A study conducted in Canada2 analyzed the records of 3,769 infants born before 32 weeks' gestation and admitted to 17 neonatal intensive care units (NICU) from 1996 to 1997. Infants born out of a tertiary center and transferred had a significantly greater risk of death due to severe intraventricular hemorrhage, respiratory distress syndrome, patent ductus arteriosus, and nosocomial infection than infants born in tertiary care centers. Some of the factors that contributed to this mortality increase were the inadequate structure of the hospital of origin and the negative effect of transport.

Another study conducted between 1993 and 1995 analyzed mortality rates in a group of 2,375 very low birth NB according to level of perinatal care of the hospital where they were born. Mortality rates adjusted to birth weight (BW) and race were significantly greater in level I and II hospitals than in level III hospitals. Even transferences between two tertiary care centers may increase mortality, which confirms the risk of transport for neonatal morbidity and mortality.4

Based on that knowledge, the concept of regionalized perinatal care has been developed. The first study about regionalization was published in 1975.1 That study included criteria that classified maternal and neonatal care into three complexity levels and recommended the transference of at risk patients to centers with the necessary specialists and resources and compatible with the level of risk and the severity of the disease.

The success of transport depends on the quality of care in the delivery room, the continuous and adequate attention to the NB in the neonatal unit before transfer, the choice of type of transport, the team that will be in charge of transport, and the quality of transport to the reference unit. Inadequate care in any phase may produce irreparable harm to the neonate.

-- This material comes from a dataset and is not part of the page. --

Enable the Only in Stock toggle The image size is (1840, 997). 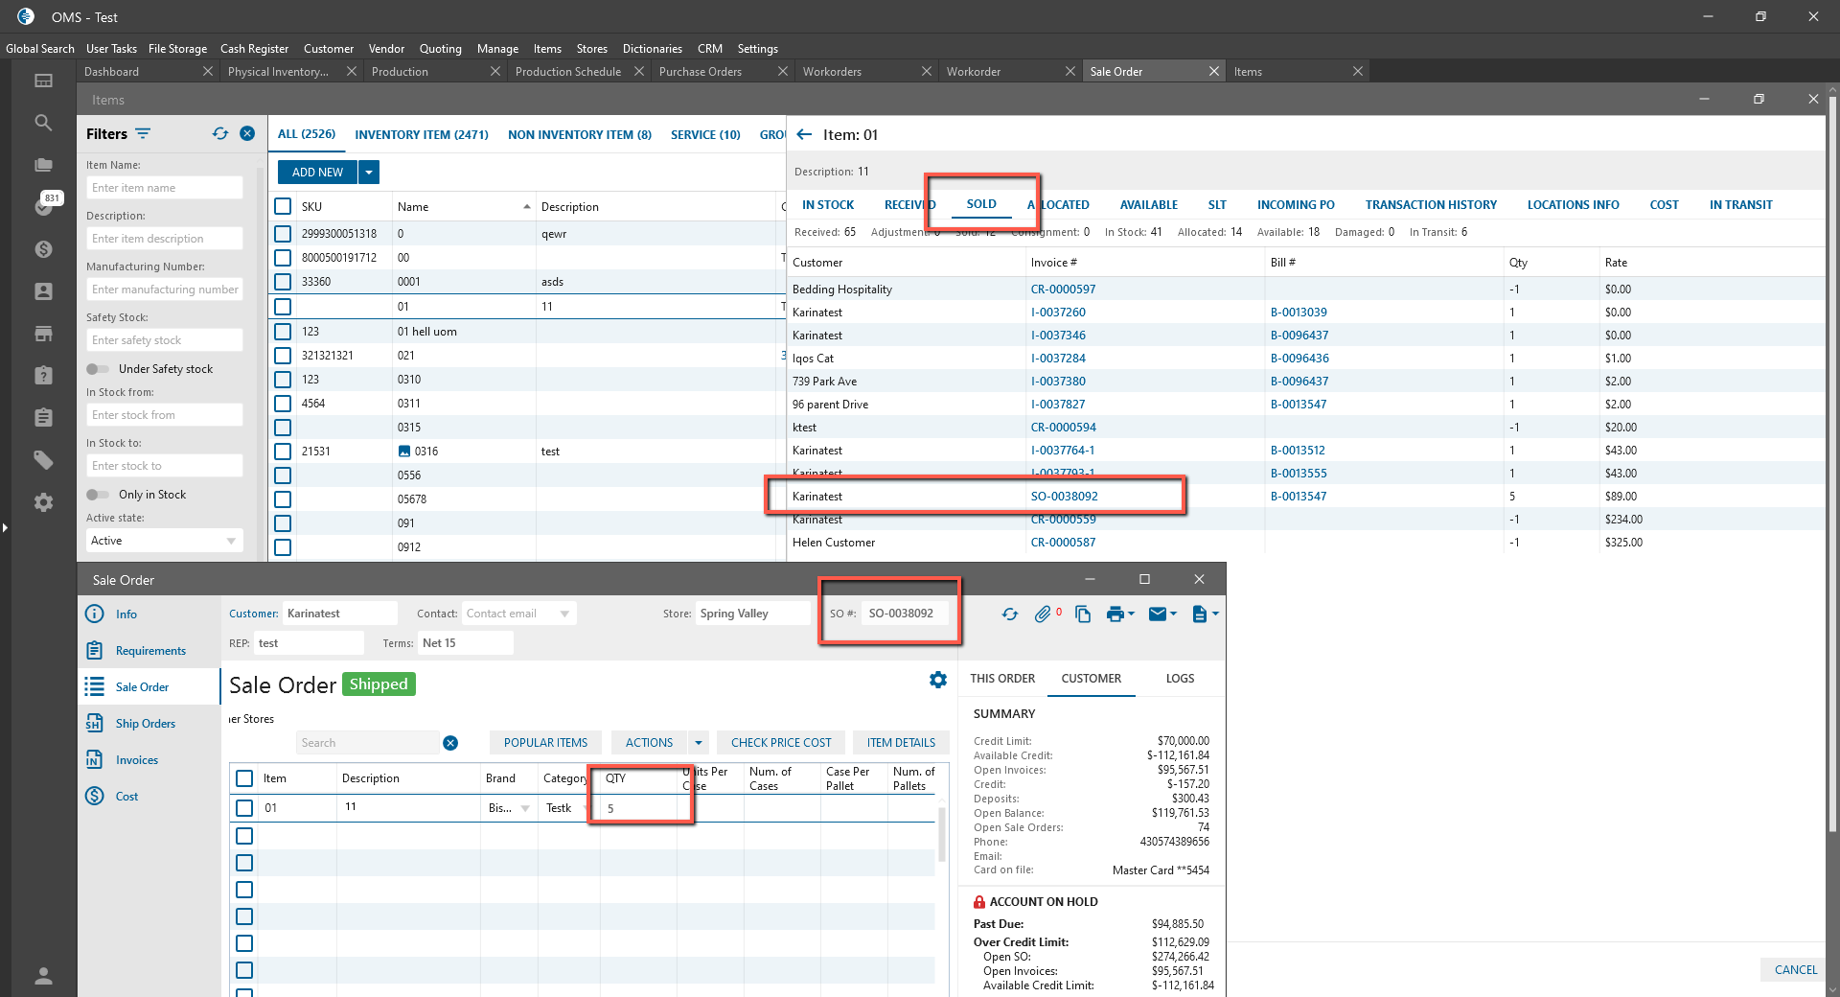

This study evaluated the care provided to NB that required special attention in the towns in the northeastern region of the state of Rio Grande do Sul, in southern Brazil, and the quality of NB transport to a reference unit.

Methods

This cohort study was conducted from August 2008 to July 2010 and included preterm NB transferred to the NICU of the General Hospital (GH) of Caxias do Sul, Brazil, in the first 3 days of life; the patients were followed up until hospital discharge or death. The GH is a reference hospital in the northeastern region of the state of Rio Grande do Sul, in southern Brazil, and admits only patients of the Brazilian Unified Health System. It has a tertiary level neonatal unit. All the premature infants born in one of the 52 counties in the region and transferred to the GH up to 72 hours of life were included in the study. Exclusion criteria were NB transferred after 72 hours of life and those born in counties that are not located in the northeastern region of the state of Rio Grande do Sul.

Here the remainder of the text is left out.